Limited resources. Investments in biomedical science have resulted in a wide variety of diagnostic and therapeutic options for clinicians and patients. The extant infrastructure for conducting systematic reviews–including AHRQ’s Evidence-based Practice Centers (EPCs), the worldwide Cochrane Collaboration, and independent private-sector organizations–has led to much progress in developing methods and conceptual enhancements for systematic reviews. Nevertheless, the field is not advancing as rapidly as it could because of limited resources.

Knowledge chasm. Moreover, by definition, systematic reviews rely on available studies. Since the link between decisionmakers’ needs and establishment of clinical research priorities is somewhat circuitous, the net result is that decision-makers have few resources for learning quickly which patients are likely to benefit from new options and which patients will experience marginal benefits or outright harm. Payers and consumers confront the same knowledge chasm and lack good information for coverage decisions, cost sharing, and treatment choices.

Need for a systems approach. We now know that knowledge about best practice is necessary but not sufficient to effect change in practice and policy.

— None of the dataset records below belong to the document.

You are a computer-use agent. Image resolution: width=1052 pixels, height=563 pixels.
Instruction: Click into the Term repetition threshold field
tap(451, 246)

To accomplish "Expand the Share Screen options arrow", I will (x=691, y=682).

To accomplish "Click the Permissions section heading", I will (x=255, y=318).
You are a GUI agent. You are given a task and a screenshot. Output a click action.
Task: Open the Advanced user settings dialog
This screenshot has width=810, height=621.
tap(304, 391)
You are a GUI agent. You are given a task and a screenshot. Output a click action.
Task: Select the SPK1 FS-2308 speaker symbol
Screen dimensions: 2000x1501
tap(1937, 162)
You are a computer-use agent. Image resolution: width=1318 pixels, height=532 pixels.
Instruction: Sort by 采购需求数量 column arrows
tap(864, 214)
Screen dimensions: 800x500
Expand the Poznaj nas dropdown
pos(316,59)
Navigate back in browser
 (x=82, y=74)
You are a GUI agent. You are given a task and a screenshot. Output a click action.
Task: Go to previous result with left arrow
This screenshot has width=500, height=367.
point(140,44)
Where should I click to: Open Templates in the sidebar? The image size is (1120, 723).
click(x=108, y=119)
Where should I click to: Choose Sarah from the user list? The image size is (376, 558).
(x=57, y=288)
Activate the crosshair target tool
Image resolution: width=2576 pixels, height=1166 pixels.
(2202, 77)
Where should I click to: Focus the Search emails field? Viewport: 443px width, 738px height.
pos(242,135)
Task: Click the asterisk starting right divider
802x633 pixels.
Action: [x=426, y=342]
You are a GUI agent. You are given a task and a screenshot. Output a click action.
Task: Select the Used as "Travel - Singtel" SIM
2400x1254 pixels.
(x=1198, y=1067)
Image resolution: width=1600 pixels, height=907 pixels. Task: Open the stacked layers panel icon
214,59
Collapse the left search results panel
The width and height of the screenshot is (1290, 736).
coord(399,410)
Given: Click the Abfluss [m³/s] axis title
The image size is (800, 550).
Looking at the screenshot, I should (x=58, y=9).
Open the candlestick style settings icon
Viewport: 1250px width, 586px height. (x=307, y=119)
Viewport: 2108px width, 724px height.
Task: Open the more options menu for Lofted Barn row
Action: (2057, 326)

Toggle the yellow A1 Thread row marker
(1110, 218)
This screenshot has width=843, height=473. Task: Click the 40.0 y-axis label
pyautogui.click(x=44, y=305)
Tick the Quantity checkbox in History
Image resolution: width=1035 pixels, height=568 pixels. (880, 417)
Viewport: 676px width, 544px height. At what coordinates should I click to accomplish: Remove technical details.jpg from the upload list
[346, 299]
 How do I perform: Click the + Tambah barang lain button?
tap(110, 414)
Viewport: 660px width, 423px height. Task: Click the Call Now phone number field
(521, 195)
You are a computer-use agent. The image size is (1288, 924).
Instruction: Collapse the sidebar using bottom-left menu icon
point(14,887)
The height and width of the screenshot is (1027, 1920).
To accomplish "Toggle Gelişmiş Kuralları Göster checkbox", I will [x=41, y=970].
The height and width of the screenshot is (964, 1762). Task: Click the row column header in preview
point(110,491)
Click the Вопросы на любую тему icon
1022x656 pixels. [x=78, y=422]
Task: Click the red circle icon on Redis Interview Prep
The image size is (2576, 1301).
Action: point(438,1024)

Impatient purchasers are testing innovations to identify incentives and programs that reward evidence-based (“best”) practice, but they have a limited knowledge base on which to derive or evaluate new approaches. Although the Institute of Medicine’s reports on medical errors and quality have reinforced the importance of a systems approach to improvement, major support for research to inform such an approach has only recently become available.

Poor accessibility. Finally, evidence is infrequently available in a form that can be acted upon at the time decisions must be made. From clinical encounters to policy decisions, there are few clear pathways between the evidence that is available through peer-reviewed literature reviews and the point of decision making. Clinicians searching for information all too often find that existing knowledge is not accessible in real time and may not necessarily map to the issue at hand. Also, although consumers are increasingly active in seeking information about health and specific conditions, most of this activity is peripheral to care delivery. Personalized decision making, including provider and treatment selection as well as self-management, looms on the horizon. Development and adoption of personal health records could support individual choice based on current information.